EL PAíS › OPINIóN
› Por Walter Mignolo *
Podemos conjeturar que el presidente de Colombia, Alvaro Uribe, sabe que la verdadera razón para abrir las bases militares a Estados Unidos está parcialmente, muy parcialmente, relacionada con la lucha contra el narcotráfico. Sabe que su país está rodeado de tendencias históricas que van en otra dirección. Sólo Alan García en Perú comparte una visión de la historia cuyo ciclo se cerró con el doble fracaso de la invasión a Irak y la crisis económica provocada por Wall Street. Hay doce países en América latina, algunos más radicales que otros, montados en un tren de la historia que marcha en otra dirección. Da la impresión de que Uribe y García se quedaron en el andén de la estación, sin pensar que el tren ya no volverá a pasar.
La conjetura no se basa en adivinanzas psicológicas, sino en la complicidad histórica, repetida y reproducida desde hace 500 años, entre la retórica de la modernidad (progreso, seguridad, paz y bienestar) y la lógica de la colonialidad (violencia, agresión, confrontación) para lograr progreso, paz y bienestar. La complicidad entre la retórica de la modernidad y la lógica de la colonialidad es tal que permea la sociedad civil, mostrando en la mayoría de los casos la mitad de la historia y dando la impresión de que esa mitad es, en realidad, la totalidad. La colonialidad, como el inconsciente, no se ve ni se nota, pero trabaja.
A primera vista se diría que el tratado que Uribe firmó con Washington para permitir el uso de siete bases militares en Colombia y la publicación de un libro de Mario Bunge, Filosofía política, no tienen nada que ver entre sí, más allá de que los dos hechos ocurrieron más o menos al mismo tiempo, en agosto de 2009. Damos por sentado que Uribe y Bunge no se conocen personalmente. Sin embargo, comparten la retórica de la modernidad, aunque podemos pronosticar que ambos se aproximan a la democracia de distinta manera: Uribe sabe, Bunge cree.
No hace falta leer el libro de Bunge para llegar a esta conclusión. Conociendo su destacada trayectoria académica, basta con leer la solapa y el párrafo bio-bibliográfico que acompañan la edición. El párrafo en cuestión: “Contrario a las seudociencias, entre las que incluye el psicoanálisis y la homeopatía, y contundente en sus críticas al existencialismo, el posmodernismo, la hermenéutica y el feminismo filosófico, Bunge fue homenajeado con el Premio Príncipe de Asturias a las Ciencias en 1982 y con 14 títulos de doctor honoris causa y 4 de profesor honorario”. Quienes están familiarizados con el análisis del discurso encontrarán este párrafo extremadamente rico. El párrafo sugiere que el tomar posición contra las seudociencias es parte de la razón por la cual Bunge obtuvo tan significativas distinciones.

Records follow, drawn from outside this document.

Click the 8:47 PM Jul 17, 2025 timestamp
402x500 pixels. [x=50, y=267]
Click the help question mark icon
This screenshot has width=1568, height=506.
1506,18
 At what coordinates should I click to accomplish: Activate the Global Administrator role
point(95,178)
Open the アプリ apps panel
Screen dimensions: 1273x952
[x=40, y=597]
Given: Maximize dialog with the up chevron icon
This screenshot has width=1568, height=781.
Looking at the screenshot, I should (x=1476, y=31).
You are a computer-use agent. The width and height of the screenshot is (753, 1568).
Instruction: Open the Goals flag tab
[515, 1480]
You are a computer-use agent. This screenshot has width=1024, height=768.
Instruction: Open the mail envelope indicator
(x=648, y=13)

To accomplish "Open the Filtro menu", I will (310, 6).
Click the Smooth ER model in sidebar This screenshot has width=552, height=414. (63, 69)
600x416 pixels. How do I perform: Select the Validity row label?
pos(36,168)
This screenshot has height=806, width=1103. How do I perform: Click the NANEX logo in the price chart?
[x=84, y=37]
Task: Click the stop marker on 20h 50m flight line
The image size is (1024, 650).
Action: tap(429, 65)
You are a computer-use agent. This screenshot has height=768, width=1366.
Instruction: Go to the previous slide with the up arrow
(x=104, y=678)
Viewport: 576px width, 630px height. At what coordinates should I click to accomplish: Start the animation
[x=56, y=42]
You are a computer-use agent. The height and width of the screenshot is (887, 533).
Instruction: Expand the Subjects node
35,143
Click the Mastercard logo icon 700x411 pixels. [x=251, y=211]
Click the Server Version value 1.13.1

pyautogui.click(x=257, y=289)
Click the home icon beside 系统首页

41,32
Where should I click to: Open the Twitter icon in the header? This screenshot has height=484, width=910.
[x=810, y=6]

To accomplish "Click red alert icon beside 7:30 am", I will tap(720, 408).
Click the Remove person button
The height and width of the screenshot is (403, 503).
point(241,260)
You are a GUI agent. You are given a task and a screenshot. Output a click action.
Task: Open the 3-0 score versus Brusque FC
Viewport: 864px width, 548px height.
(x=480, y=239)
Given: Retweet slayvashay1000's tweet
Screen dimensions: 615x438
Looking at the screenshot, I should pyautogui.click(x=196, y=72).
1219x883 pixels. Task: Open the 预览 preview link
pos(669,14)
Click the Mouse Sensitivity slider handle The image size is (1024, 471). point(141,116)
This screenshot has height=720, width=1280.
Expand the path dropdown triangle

Podemos preguntarnos cómo se puede defender la “solidaridad, cooperación y democracia integral” –tal el subtítulo del libro– si la filosofía política que propone comienza por erradicar una serie de pensamientos y prácticas humanísticas que, para Bunge, son seudociencias y con las cuales, se deduce, no es posible ni cooperar ni ser solidario. Por lo tanto, la democracia integral pareciera concebirse en términos de la eliminación de lo indeseable para promover una sociedad en la cual la democracia consista en la práctica de los que quedan y tienen la posibilidad de gestionar científicamente la paz social.
A partir de los debates sobre la pluriculturalidad en Bolivia y Ecuador, y teniendo en cuenta que las constituciones de los dos países se reescribieron atendiendo a una serie de demandas de los pueblos y naciones indígenas –entre ellas el Estado plurinacional y los derechos de la naturaleza–, el saber de Uribe y el creer de Bunge comienzan a hacer agua. El primero, porque sostiene una posición que los presidentes de doce países de América del Sur, que se reunirán en la Cumbre de Unasur, saben que no es la que él dice. El segundo, porque el correr de la historia pone en evidencia que la razón científica podrá construir variados y bellos modelos matemáticos y lógicos de democracia –que podrían ser aplicados por la derecha o la izquierda–, pero que la democracia consiste en la participación de todos los sectores organizados de la sociedad y todos los saberes, científicos y humanísticos. Ni la ciencia ni el armamento aseguran la democracia, la paz y el bienestar. Parece, muy al contrario, que reproducen la idea de la dominación disfrazada de democracia.
La tarea, presente y futura, es no sólo denunciar la complicidad entre retórica de la modernidad y lógica de la colonialidad, sino comenzar a desprendernos de esa matriz, tanto del mito de la ciencia como del mito de que se puede alcanzar la paz por medio de la violencia.
* Director del Centro de Estudios Globales y Humanidades de la Universidad de Duke (EE.UU.).